=== Section Start ===
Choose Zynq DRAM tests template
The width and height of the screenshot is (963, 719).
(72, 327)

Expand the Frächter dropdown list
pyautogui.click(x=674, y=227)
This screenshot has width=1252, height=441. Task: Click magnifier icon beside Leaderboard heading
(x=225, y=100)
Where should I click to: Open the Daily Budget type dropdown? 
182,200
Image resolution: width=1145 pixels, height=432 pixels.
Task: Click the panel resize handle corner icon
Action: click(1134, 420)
=== Section End ===
=== Section Start ===
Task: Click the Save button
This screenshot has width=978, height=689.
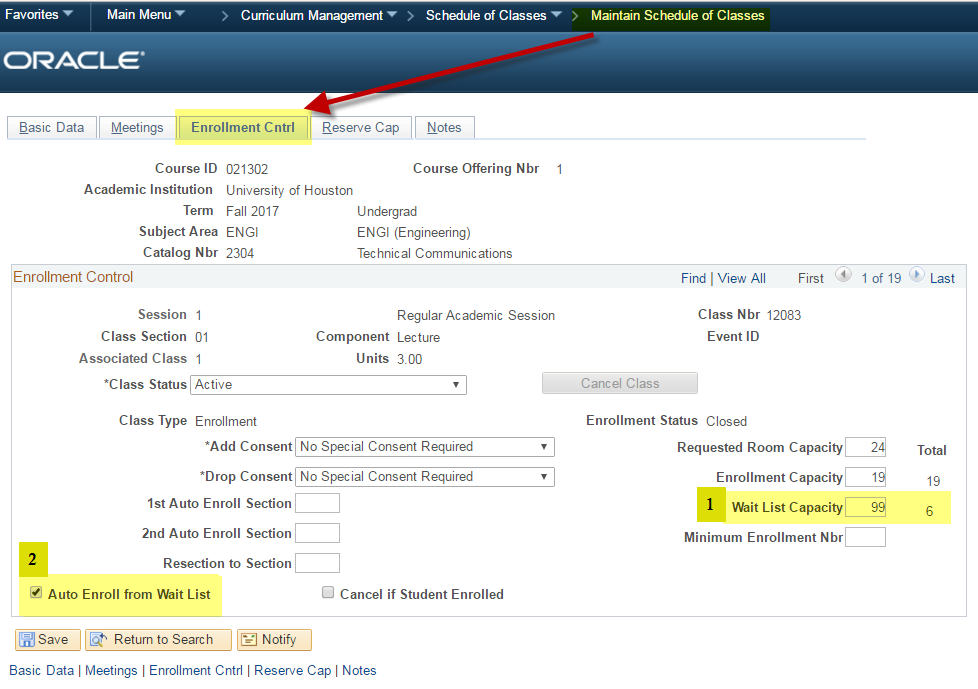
=== Section End ===
=== Section Start ===
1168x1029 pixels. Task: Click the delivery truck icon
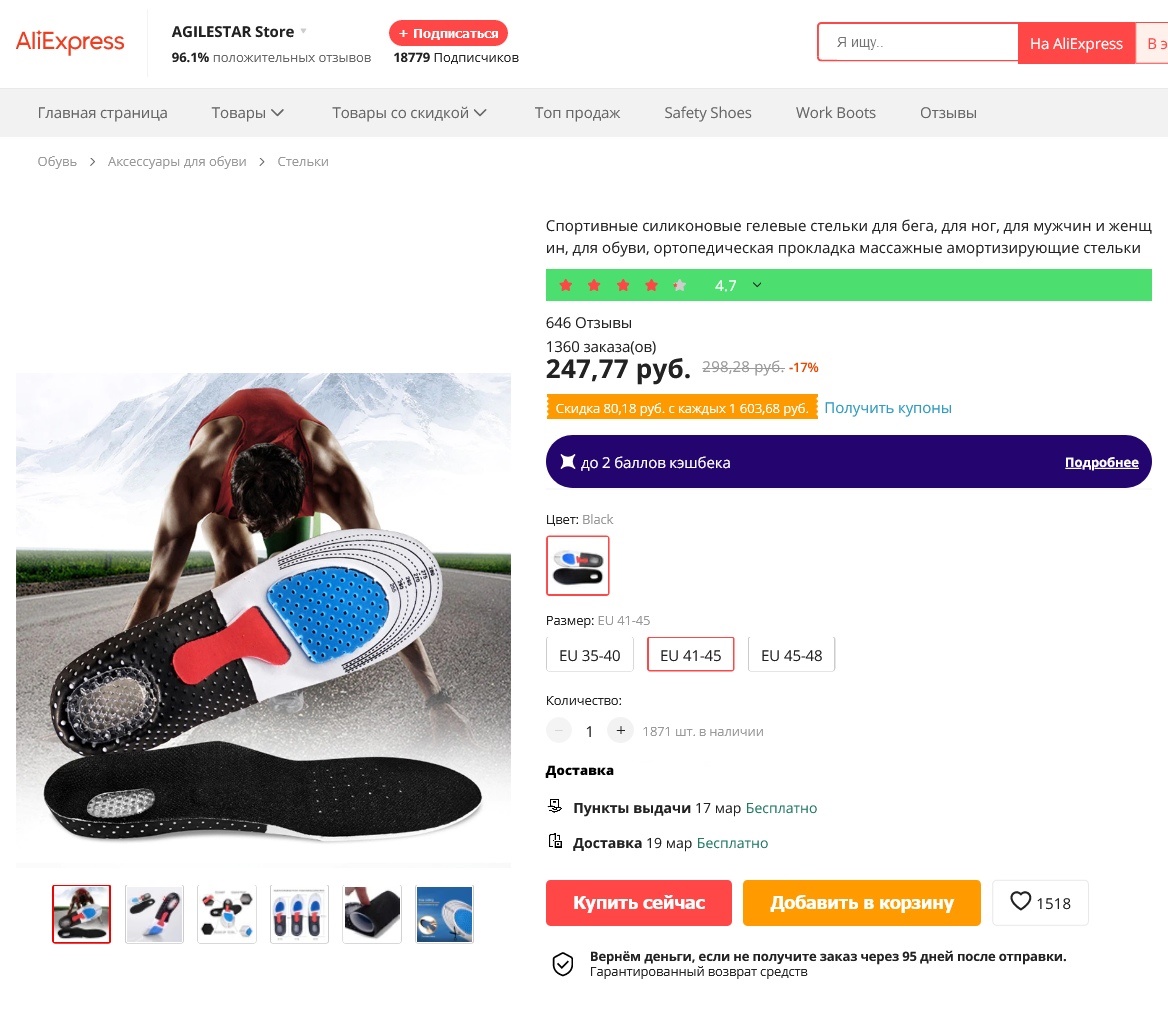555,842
=== Section End ===
ACTIVITY - Copy out the lines above exactly, beginning at the one that contains "Task: Click the Save button" and ending at the one that contains "This screenshot has width=978, height=689.".

TASK RESPONSE -
Task: Click the Save button
This screenshot has width=978, height=689.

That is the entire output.